Bachman is basically the "poor man's Palin," but I don't give her much chance.  She's already been pilloried as stupid in the media (despite her multiple law degrees), and doesn't have a big enough megaphone (like a Palin or a Cain) to fight back against that.  She's also widely known as a "tea party candidate," but most tea partiers like Cain a lot better.

So what about Cain?  I like him.  A lot.  The knock on him is that he is the novelty candidate who cannot win, largely due to his lack of prior elected office.  This disregards the fact that he has MUCH more genuine executive experience than either of the nominees last time, and also that just one cycle ago we elected a novelty candidate who had been a senator for about 14 minutes, 8 of which were spent campaigning for president.  All the "smart" people saying he has no chance also act like Huntsman is a serious candidate, which says more about their own so-called smarts than it does about Cain's qualifications.  If he can get the "tea party" populist side of the ticket to unite behind him, especially if he gets a Palin endorsement, he becomes a really interesting factor.  At the very least, he could wind up VP.

That leaves the more mainstream folks.  Romney, Pawlenty, Gingrich, and Huntsman.  Let's start with Gingrich: not a chance.  Done. Toast.  Even before his most recent gaffe-fest, the whole embrassing soap opera personal life made him toxic.  He will be interesting in the debates, though.

Huntsman keeps popping up as the flavor of the month for "sophisticated" folks.  I don't get it.  If you want a RINO with good hair, there's Romney.  I think the only reason anybody is talking about Huntsman is that nobody knows enough about him yet.  Once we know him as well as the others, we'll dislike him, too.
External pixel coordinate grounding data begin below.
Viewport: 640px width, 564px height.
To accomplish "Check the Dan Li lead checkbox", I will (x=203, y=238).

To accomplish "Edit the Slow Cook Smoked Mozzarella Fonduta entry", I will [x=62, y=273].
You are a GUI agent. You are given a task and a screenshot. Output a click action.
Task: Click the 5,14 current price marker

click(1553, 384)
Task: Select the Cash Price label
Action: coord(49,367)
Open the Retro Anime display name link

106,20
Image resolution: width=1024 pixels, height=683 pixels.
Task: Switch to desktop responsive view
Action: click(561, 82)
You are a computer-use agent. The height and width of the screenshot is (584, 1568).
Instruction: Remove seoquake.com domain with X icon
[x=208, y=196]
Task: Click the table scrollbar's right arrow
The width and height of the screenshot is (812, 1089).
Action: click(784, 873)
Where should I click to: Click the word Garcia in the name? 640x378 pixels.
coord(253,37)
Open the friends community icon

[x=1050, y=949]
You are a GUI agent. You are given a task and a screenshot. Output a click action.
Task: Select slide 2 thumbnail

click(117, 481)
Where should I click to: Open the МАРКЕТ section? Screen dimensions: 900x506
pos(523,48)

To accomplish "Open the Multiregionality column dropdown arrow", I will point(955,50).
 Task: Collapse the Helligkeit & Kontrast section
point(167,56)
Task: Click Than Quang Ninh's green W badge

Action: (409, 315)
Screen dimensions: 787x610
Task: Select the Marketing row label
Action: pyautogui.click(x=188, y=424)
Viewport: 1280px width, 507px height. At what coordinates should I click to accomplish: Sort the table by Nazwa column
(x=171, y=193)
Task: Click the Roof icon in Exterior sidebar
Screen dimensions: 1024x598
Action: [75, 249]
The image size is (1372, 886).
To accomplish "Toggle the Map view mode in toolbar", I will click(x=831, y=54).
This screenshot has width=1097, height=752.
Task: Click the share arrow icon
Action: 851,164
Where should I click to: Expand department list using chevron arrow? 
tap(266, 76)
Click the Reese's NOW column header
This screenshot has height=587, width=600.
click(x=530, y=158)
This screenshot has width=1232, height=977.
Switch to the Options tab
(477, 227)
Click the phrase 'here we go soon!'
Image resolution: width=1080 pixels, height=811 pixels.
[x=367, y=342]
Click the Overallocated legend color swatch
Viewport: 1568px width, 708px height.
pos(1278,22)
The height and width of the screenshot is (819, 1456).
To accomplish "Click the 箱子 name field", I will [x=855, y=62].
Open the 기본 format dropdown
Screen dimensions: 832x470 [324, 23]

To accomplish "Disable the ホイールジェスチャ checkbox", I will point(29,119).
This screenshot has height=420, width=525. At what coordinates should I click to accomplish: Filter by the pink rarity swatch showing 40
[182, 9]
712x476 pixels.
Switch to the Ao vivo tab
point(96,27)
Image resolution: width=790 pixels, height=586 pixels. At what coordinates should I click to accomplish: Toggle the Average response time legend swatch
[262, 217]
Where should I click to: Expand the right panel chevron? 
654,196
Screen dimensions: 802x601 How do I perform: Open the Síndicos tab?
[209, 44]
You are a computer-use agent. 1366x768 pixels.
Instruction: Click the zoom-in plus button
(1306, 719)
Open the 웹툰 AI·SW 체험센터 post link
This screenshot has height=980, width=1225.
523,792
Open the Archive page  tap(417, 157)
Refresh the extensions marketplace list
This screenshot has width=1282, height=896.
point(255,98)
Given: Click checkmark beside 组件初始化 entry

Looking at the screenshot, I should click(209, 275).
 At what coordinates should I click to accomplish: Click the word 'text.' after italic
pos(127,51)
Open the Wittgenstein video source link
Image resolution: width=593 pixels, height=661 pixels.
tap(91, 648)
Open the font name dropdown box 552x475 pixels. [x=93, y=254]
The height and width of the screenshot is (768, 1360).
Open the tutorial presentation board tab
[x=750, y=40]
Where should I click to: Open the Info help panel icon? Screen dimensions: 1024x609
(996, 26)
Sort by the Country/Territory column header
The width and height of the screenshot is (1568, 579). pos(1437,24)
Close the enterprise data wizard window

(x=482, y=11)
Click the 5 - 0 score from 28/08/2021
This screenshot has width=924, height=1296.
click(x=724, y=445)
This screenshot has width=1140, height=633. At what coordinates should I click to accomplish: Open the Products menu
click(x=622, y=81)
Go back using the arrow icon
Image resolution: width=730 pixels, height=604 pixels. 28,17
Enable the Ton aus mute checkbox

Romney is the heir-apparent in the sense that he lost the last time.  He's also got good looks, crossover appeal, business sense, a history of good management, and a ton of money to spend.  Unfortunately, he's also got Romneycare as an albatross around his neck.  If not for that, he could overcome the "Ken doll" vibe and the overall sense of RINO squishiness.  And perhaps if that were his only weakness, he could finesse it somehow.  But the combination is fatal.  I think all those who have annointed him the front-runner completely fail to understand the tea party phenomenon.  Indeed, if he emerges as the nominee, unless he somehow manages to get a Cain or a Palin as a running mate (darned unlikely), he may be the last Republican nominee--the populist wing would likely split.

That leaves Pawlenty.  He's boring.  But boring can be good!  We've had a celebrity/demigod president, and how's that working out?  We have our own drama queen (Palin), and I think most folks can do without that.  Indeed, if you go back all the way to the Clinton years, we're coming up on 20 straight years of the president being flatly hated by near half of the US population.  I think a boring, wonky, "Minnesota Nice" candidate could be a welcome change from that.  He's got solid executive experience, has demonstrated that he can do budget math, and has a solid conservative record without being a firebrand.  He's evangelical without giving off the Huckabee televangelist vibe (and yet also hasn't run away from social issues like Daniels did with the "truce" idea).  I think on the "establishment" side of the bracket, he probably emerges as the un-Romney, and unlike Romney, can plausibly reach out to the tea party side.

At the end, I'll bet we get Pawlenty, preferably with Cain at the bottom of the ticket.  But the other direction would suit me fine, too.

2 comments:

Goode Design said...

if this were a note on Facebook, I'd "like" it... however, since it's a blog post on Google... I LOVE it.

Missed your blogging sir. keep it up.

bekster said...

Just finished catching up on all of your latest posts. Going back to the Rob Bell thing, would you say that the book is worth reading? If he is only insinuating the nobody-goes-to-hell thing, what is the rest of the book about?

P.S. - When we're in Nicaragua, you will have to keep us informed of the political situation in the U.S. so we'll know how to vote on our absentee ballots.